* _Tasks for this exercise_:
a) Transcribe everything in the Optyx passage from "prob = Problem().minimize(sum(grid[i][j]" down to "range(rows)) >= 10)".
b) Repeat word for word everything in the records from the line containing "Task: Click the Honeywell Forge logo icon" down to the end of the records.

* _Source text_:
————

Optyx variables work seamlessly with NumPy arrays. Use np.array([...]) to wrap your variables, then use @ for matrix multiplication and np.sum() for summations.

6.4 Legacy Loops (Loops vs Generators)

For large problems, generate constraints programmatically:

from optyx import Variable, Problem

# Grid of variables
rows, cols = 3, 3
grid = [[Variable(f"x_{i}_{j}", lb=0, ub=9) for j in range(cols)] for i in range(rows)]

prob = Problem().minimize(sum(grid[i][j] for i in range(rows) for j in range(cols)))

# Row sums >= 10
for i in range(rows):
    prob.subject_to(sum(grid[i][j] for j in range(cols)) >= 10)

# Column sums >= 10
for j in range(cols):
    prob.subject_to(sum(grid[i][j] for i in range(rows)) >= 10)

sol = prob.solve()

print("Grid solution:")
for i in range(rows):
    row = [f"{sol[f'x_{i}_{j}']:.1f}" for j in range(cols)]
    print(f"  {row}")

————

* _Material to process_:
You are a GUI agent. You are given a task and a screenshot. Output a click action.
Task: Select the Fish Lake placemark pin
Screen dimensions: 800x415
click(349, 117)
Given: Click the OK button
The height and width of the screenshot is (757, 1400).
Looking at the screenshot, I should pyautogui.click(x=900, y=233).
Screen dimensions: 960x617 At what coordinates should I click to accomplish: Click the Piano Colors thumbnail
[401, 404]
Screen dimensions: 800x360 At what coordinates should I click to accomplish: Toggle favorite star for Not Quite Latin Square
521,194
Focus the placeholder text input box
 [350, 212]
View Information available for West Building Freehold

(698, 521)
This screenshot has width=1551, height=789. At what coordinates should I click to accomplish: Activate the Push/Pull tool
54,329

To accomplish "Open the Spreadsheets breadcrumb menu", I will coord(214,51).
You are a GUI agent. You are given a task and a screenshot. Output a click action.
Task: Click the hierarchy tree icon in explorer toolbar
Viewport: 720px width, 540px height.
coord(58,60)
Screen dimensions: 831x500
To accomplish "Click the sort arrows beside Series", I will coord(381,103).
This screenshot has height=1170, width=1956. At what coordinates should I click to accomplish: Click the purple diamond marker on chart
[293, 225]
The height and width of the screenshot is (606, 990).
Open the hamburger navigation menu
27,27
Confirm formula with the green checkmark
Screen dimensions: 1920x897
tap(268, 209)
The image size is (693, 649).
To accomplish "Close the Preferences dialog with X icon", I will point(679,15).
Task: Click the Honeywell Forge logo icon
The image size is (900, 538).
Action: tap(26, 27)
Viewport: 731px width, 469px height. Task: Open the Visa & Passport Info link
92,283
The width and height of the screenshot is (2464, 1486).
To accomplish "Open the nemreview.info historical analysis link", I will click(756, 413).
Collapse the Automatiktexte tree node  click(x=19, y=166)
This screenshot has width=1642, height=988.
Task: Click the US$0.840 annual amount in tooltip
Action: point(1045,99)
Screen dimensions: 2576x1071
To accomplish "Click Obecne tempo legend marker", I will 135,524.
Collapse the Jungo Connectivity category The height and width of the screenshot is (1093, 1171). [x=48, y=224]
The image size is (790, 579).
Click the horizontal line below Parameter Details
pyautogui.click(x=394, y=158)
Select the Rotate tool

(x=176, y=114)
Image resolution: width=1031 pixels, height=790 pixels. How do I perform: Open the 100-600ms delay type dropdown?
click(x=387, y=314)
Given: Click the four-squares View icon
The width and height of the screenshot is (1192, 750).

————

* _Outputs by task_:
a)
prob = Problem().minimize(sum(grid[i][j] for i in range(rows) for j in range(cols)))

# Row sums >= 10
for i in range(rows):
    prob.subject_to(sum(grid[i][j] for j in range(cols)) >= 10)

# Column sums >= 10
for j in range(cols):
    prob.subject_to(sum(grid[i][j] for i in range(rows)) >= 10)

b)
Task: Click the Honeywell Forge logo icon
The image size is (900, 538).
Action: tap(26, 27)
Viewport: 731px width, 469px height. Task: Open the Visa & Passport Info link
92,283
The width and height of the screenshot is (2464, 1486).
To accomplish "Open the nemreview.info historical analysis link", I will click(756, 413).
Collapse the Automatiktexte tree node  click(x=19, y=166)
This screenshot has width=1642, height=988.
Task: Click the US$0.840 annual amount in tooltip
Action: point(1045,99)
Screen dimensions: 2576x1071
To accomplish "Click Obecne tempo legend marker", I will 135,524.
Collapse the Jungo Connectivity category The height and width of the screenshot is (1093, 1171). [x=48, y=224]
The image size is (790, 579).
Click the horizontal line below Parameter Details
pyautogui.click(x=394, y=158)
Select the Rotate tool

(x=176, y=114)
Image resolution: width=1031 pixels, height=790 pixels. How do I perform: Open the 100-600ms delay type dropdown?
click(x=387, y=314)
Given: Click the four-squares View icon
The width and height of the screenshot is (1192, 750).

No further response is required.